INSTRUCTIONS TO FOLLOW:
For this exercise, transcribe all of the records exactly as given.

[Records from a data collection]
'''

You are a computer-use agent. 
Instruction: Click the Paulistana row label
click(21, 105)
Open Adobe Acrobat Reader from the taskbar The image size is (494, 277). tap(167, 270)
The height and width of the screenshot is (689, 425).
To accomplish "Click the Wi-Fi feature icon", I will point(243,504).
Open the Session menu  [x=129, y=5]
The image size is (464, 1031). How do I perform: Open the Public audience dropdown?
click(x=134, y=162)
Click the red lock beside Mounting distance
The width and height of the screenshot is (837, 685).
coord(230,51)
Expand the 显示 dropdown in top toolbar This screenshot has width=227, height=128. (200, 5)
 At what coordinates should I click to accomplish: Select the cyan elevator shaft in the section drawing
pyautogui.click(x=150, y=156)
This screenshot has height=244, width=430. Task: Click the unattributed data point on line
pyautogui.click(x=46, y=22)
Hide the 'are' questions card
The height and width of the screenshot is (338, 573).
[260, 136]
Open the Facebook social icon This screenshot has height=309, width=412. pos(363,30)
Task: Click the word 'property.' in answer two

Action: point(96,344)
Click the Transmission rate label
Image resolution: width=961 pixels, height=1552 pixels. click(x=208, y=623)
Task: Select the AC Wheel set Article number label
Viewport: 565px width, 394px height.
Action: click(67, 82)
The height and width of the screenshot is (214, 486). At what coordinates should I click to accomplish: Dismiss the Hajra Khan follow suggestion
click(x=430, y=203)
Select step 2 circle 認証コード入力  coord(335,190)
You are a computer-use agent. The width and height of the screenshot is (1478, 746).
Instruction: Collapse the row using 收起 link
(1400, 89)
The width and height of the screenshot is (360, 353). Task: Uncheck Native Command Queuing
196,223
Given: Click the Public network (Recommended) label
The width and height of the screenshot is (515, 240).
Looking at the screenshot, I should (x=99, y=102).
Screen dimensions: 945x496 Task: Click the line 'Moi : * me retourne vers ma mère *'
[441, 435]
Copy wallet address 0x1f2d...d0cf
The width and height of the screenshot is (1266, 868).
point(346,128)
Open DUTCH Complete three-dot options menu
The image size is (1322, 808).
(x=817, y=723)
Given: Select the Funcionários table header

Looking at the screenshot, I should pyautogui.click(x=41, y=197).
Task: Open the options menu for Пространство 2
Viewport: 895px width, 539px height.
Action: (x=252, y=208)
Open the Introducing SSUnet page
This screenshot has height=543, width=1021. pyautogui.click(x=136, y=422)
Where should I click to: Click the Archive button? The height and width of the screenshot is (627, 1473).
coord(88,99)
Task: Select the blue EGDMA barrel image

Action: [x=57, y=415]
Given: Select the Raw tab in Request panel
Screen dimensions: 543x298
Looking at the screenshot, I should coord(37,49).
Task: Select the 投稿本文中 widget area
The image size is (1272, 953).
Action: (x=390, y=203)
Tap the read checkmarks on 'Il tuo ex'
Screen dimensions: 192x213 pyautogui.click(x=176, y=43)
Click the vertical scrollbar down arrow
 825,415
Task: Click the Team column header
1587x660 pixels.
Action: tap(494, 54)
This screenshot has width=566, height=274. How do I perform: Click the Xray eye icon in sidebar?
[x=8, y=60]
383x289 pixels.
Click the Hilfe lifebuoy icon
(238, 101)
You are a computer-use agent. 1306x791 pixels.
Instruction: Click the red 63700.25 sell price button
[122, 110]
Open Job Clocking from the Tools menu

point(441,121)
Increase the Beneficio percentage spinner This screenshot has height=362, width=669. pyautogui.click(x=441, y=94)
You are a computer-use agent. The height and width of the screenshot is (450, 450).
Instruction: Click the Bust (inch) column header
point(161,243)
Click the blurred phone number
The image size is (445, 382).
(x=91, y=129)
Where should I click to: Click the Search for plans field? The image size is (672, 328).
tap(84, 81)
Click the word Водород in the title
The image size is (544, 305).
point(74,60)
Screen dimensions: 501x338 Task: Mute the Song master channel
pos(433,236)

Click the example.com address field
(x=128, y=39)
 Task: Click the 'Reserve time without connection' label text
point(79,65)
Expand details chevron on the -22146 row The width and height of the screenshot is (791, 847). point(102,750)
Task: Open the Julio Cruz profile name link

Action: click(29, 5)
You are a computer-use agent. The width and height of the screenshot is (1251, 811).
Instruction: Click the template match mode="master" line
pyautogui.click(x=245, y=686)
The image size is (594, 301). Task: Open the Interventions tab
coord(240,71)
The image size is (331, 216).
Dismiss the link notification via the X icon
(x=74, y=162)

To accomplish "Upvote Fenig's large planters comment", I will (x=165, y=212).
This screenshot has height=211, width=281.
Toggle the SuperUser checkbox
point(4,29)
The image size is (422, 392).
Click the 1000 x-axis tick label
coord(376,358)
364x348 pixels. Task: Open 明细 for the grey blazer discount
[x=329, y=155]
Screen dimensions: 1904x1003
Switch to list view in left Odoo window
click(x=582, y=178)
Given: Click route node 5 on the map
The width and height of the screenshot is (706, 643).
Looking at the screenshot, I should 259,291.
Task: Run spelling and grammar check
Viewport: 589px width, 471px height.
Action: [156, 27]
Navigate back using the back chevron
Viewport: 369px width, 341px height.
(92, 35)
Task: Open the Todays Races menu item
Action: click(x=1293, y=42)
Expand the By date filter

'''

THE ANSWER:
You are a computer-use agent. 
Instruction: Click the Paulistana row label
click(21, 105)
Open Adobe Acrobat Reader from the taskbar The image size is (494, 277). tap(167, 270)
The height and width of the screenshot is (689, 425).
To accomplish "Click the Wi-Fi feature icon", I will point(243,504).
Open the Session menu  [x=129, y=5]
The image size is (464, 1031). How do I perform: Open the Public audience dropdown?
click(x=134, y=162)
Click the red lock beside Mounting distance
The width and height of the screenshot is (837, 685).
coord(230,51)
Expand the 显示 dropdown in top toolbar This screenshot has width=227, height=128. (200, 5)
 At what coordinates should I click to accomplish: Select the cyan elevator shaft in the section drawing
pyautogui.click(x=150, y=156)
This screenshot has height=244, width=430. Task: Click the unattributed data point on line
pyautogui.click(x=46, y=22)
Hide the 'are' questions card
The height and width of the screenshot is (338, 573).
[260, 136]
Open the Facebook social icon This screenshot has height=309, width=412. pos(363,30)
Task: Click the word 'property.' in answer two

Action: point(96,344)
Click the Transmission rate label
Image resolution: width=961 pixels, height=1552 pixels. click(x=208, y=623)
Task: Select the AC Wheel set Article number label
Viewport: 565px width, 394px height.
Action: click(67, 82)
The height and width of the screenshot is (214, 486). At what coordinates should I click to accomplish: Dismiss the Hajra Khan follow suggestion
click(x=430, y=203)
Select step 2 circle 認証コード入力  coord(335,190)
You are a computer-use agent. The width and height of the screenshot is (1478, 746).
Instruction: Collapse the row using 收起 link
(1400, 89)
The width and height of the screenshot is (360, 353). Task: Uncheck Native Command Queuing
196,223
Given: Click the Public network (Recommended) label
The width and height of the screenshot is (515, 240).
Looking at the screenshot, I should (x=99, y=102).
Screen dimensions: 945x496 Task: Click the line 'Moi : * me retourne vers ma mère *'
[441, 435]
Copy wallet address 0x1f2d...d0cf
The width and height of the screenshot is (1266, 868).
point(346,128)
Open DUTCH Complete three-dot options menu
The image size is (1322, 808).
(x=817, y=723)
Given: Select the Funcionários table header

Looking at the screenshot, I should pyautogui.click(x=41, y=197).
Task: Open the options menu for Пространство 2
Viewport: 895px width, 539px height.
Action: (x=252, y=208)
Open the Introducing SSUnet page
This screenshot has height=543, width=1021. pyautogui.click(x=136, y=422)
Where should I click to: Click the Archive button? The height and width of the screenshot is (627, 1473).
coord(88,99)
Task: Select the blue EGDMA barrel image

Action: [x=57, y=415]
Given: Select the Raw tab in Request panel
Screen dimensions: 543x298
Looking at the screenshot, I should coord(37,49).
Task: Select the 投稿本文中 widget area
The image size is (1272, 953).
Action: (x=390, y=203)
Tap the read checkmarks on 'Il tuo ex'
Screen dimensions: 192x213 pyautogui.click(x=176, y=43)
Click the vertical scrollbar down arrow
 825,415
Task: Click the Team column header
1587x660 pixels.
Action: tap(494, 54)
This screenshot has width=566, height=274. How do I perform: Click the Xray eye icon in sidebar?
[x=8, y=60]
383x289 pixels.
Click the Hilfe lifebuoy icon
(238, 101)
You are a computer-use agent. 1306x791 pixels.
Instruction: Click the red 63700.25 sell price button
[122, 110]
Open Job Clocking from the Tools menu

point(441,121)
Increase the Beneficio percentage spinner This screenshot has height=362, width=669. pyautogui.click(x=441, y=94)
You are a computer-use agent. The height and width of the screenshot is (450, 450).
Instruction: Click the Bust (inch) column header
point(161,243)
Click the blurred phone number
The image size is (445, 382).
(x=91, y=129)
Where should I click to: Click the Search for plans field? The image size is (672, 328).
tap(84, 81)
Click the word Водород in the title
The image size is (544, 305).
point(74,60)
Screen dimensions: 501x338 Task: Mute the Song master channel
pos(433,236)

Click the example.com address field
(x=128, y=39)
 Task: Click the 'Reserve time without connection' label text
point(79,65)
Expand details chevron on the -22146 row The width and height of the screenshot is (791, 847). point(102,750)
Task: Open the Julio Cruz profile name link

Action: click(29, 5)
You are a computer-use agent. The width and height of the screenshot is (1251, 811).
Instruction: Click the template match mode="master" line
pyautogui.click(x=245, y=686)
The image size is (594, 301). Task: Open the Interventions tab
coord(240,71)
The image size is (331, 216).
Dismiss the link notification via the X icon
(x=74, y=162)

To accomplish "Upvote Fenig's large planters comment", I will (x=165, y=212).
This screenshot has height=211, width=281.
Toggle the SuperUser checkbox
point(4,29)
The image size is (422, 392).
Click the 1000 x-axis tick label
coord(376,358)
364x348 pixels. Task: Open 明细 for the grey blazer discount
[x=329, y=155]
Screen dimensions: 1904x1003
Switch to list view in left Odoo window
click(x=582, y=178)
Given: Click route node 5 on the map
The width and height of the screenshot is (706, 643).
Looking at the screenshot, I should 259,291.
Task: Run spelling and grammar check
Viewport: 589px width, 471px height.
Action: [156, 27]
Navigate back using the back chevron
Viewport: 369px width, 341px height.
(92, 35)
Task: Open the Todays Races menu item
Action: click(x=1293, y=42)
Expand the By date filter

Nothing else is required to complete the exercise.